> _INSTRUCTIONS TO FOLLOW_:
Every line of the data is to be retyped exactly.

*** Opening of SUPPLIED RECORDS ***

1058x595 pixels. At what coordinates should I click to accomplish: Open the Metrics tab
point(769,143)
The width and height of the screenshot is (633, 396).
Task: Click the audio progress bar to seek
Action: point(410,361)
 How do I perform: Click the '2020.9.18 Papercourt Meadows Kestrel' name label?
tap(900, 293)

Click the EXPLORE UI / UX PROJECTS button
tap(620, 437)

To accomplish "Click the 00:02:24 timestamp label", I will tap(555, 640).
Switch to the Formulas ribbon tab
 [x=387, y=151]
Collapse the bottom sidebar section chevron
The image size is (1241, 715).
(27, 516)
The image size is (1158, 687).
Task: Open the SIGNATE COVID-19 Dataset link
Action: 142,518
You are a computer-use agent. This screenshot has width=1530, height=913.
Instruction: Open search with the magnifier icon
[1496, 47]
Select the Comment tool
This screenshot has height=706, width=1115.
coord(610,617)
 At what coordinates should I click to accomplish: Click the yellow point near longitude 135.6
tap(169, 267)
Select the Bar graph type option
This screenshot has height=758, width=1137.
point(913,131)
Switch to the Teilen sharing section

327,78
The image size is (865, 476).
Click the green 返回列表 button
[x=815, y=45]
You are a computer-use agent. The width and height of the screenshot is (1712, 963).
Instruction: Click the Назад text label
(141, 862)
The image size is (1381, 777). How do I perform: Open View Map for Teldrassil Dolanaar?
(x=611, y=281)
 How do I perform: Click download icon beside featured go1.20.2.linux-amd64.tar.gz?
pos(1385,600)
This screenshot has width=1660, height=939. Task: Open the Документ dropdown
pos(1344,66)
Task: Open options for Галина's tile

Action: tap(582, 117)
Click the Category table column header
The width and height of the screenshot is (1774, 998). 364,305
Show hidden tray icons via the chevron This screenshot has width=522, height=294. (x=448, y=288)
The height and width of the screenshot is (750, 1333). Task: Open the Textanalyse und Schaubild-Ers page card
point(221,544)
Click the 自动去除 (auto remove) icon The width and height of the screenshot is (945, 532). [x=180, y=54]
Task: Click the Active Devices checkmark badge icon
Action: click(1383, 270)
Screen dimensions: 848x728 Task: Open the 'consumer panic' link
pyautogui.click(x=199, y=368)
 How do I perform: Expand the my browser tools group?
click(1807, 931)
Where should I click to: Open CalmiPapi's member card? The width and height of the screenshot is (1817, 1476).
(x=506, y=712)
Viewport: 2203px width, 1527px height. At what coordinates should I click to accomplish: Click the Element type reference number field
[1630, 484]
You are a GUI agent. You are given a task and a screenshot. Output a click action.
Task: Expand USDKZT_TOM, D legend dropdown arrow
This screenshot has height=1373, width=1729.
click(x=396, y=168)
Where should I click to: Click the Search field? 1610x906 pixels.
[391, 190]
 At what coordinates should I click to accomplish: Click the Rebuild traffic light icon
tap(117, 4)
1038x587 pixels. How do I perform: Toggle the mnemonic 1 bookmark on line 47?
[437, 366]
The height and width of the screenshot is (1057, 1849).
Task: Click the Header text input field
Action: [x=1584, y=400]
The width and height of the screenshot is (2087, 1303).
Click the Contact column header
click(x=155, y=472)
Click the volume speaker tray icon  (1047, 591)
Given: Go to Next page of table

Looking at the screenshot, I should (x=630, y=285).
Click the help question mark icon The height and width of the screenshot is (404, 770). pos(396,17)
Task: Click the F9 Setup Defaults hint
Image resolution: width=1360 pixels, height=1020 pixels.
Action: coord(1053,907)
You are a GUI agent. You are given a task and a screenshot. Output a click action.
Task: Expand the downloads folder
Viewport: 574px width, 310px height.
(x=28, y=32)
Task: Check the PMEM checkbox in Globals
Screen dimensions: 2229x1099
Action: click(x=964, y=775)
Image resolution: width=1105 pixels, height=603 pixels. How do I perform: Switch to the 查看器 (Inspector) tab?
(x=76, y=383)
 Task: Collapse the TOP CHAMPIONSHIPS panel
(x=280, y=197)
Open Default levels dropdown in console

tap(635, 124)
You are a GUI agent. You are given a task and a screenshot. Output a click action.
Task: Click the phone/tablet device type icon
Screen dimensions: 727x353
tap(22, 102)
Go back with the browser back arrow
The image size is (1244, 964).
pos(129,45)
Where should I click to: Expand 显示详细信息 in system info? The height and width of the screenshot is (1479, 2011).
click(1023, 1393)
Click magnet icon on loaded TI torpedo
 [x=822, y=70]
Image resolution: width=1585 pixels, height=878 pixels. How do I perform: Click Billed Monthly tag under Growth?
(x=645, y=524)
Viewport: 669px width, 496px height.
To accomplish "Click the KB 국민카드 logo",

*** Close of SUPPLIED RECORDS ***

> _REPLY_:
1058x595 pixels. At what coordinates should I click to accomplish: Open the Metrics tab
point(769,143)
The width and height of the screenshot is (633, 396).
Task: Click the audio progress bar to seek
Action: point(410,361)
 How do I perform: Click the '2020.9.18 Papercourt Meadows Kestrel' name label?
tap(900, 293)

Click the EXPLORE UI / UX PROJECTS button
tap(620, 437)

To accomplish "Click the 00:02:24 timestamp label", I will tap(555, 640).
Switch to the Formulas ribbon tab
 [x=387, y=151]
Collapse the bottom sidebar section chevron
The image size is (1241, 715).
(27, 516)
The image size is (1158, 687).
Task: Open the SIGNATE COVID-19 Dataset link
Action: 142,518
You are a computer-use agent. This screenshot has width=1530, height=913.
Instruction: Open search with the magnifier icon
[1496, 47]
Select the Comment tool
This screenshot has height=706, width=1115.
coord(610,617)
 At what coordinates should I click to accomplish: Click the yellow point near longitude 135.6
tap(169, 267)
Select the Bar graph type option
This screenshot has height=758, width=1137.
point(913,131)
Switch to the Teilen sharing section

327,78
The image size is (865, 476).
Click the green 返回列表 button
[x=815, y=45]
You are a computer-use agent. The width and height of the screenshot is (1712, 963).
Instruction: Click the Назад text label
(141, 862)
The image size is (1381, 777). How do I perform: Open View Map for Teldrassil Dolanaar?
(x=611, y=281)
 How do I perform: Click download icon beside featured go1.20.2.linux-amd64.tar.gz?
pos(1385,600)
This screenshot has width=1660, height=939. Task: Open the Документ dropdown
pos(1344,66)
Task: Open options for Галина's tile

Action: tap(582, 117)
Click the Category table column header
The width and height of the screenshot is (1774, 998). 364,305
Show hidden tray icons via the chevron This screenshot has width=522, height=294. (x=448, y=288)
The height and width of the screenshot is (750, 1333). Task: Open the Textanalyse und Schaubild-Ers page card
point(221,544)
Click the 自动去除 (auto remove) icon The width and height of the screenshot is (945, 532). [x=180, y=54]
Task: Click the Active Devices checkmark badge icon
Action: click(1383, 270)
Screen dimensions: 848x728 Task: Open the 'consumer panic' link
pyautogui.click(x=199, y=368)
 How do I perform: Expand the my browser tools group?
click(1807, 931)
Where should I click to: Open CalmiPapi's member card? The width and height of the screenshot is (1817, 1476).
(x=506, y=712)
Viewport: 2203px width, 1527px height. At what coordinates should I click to accomplish: Click the Element type reference number field
[1630, 484]
You are a GUI agent. You are given a task and a screenshot. Output a click action.
Task: Expand USDKZT_TOM, D legend dropdown arrow
This screenshot has height=1373, width=1729.
click(x=396, y=168)
Where should I click to: Click the Search field? 1610x906 pixels.
[391, 190]
 At what coordinates should I click to accomplish: Click the Rebuild traffic light icon
tap(117, 4)
1038x587 pixels. How do I perform: Toggle the mnemonic 1 bookmark on line 47?
[437, 366]
The height and width of the screenshot is (1057, 1849).
Task: Click the Header text input field
Action: [x=1584, y=400]
The width and height of the screenshot is (2087, 1303).
Click the Contact column header
click(x=155, y=472)
Click the volume speaker tray icon  (1047, 591)
Given: Go to Next page of table

Looking at the screenshot, I should (x=630, y=285).
Click the help question mark icon The height and width of the screenshot is (404, 770). pos(396,17)
Task: Click the F9 Setup Defaults hint
Image resolution: width=1360 pixels, height=1020 pixels.
Action: coord(1053,907)
You are a GUI agent. You are given a task and a screenshot. Output a click action.
Task: Expand the downloads folder
Viewport: 574px width, 310px height.
(x=28, y=32)
Task: Check the PMEM checkbox in Globals
Screen dimensions: 2229x1099
Action: click(x=964, y=775)
Image resolution: width=1105 pixels, height=603 pixels. How do I perform: Switch to the 查看器 (Inspector) tab?
(x=76, y=383)
 Task: Collapse the TOP CHAMPIONSHIPS panel
(x=280, y=197)
Open Default levels dropdown in console

tap(635, 124)
You are a GUI agent. You are given a task and a screenshot. Output a click action.
Task: Click the phone/tablet device type icon
Screen dimensions: 727x353
tap(22, 102)
Go back with the browser back arrow
The image size is (1244, 964).
pos(129,45)
Where should I click to: Expand 显示详细信息 in system info? The height and width of the screenshot is (1479, 2011).
click(1023, 1393)
Click magnet icon on loaded TI torpedo
 [x=822, y=70]
Image resolution: width=1585 pixels, height=878 pixels. How do I perform: Click Billed Monthly tag under Growth?
(x=645, y=524)
Viewport: 669px width, 496px height.
To accomplish "Click the KB 국민카드 logo",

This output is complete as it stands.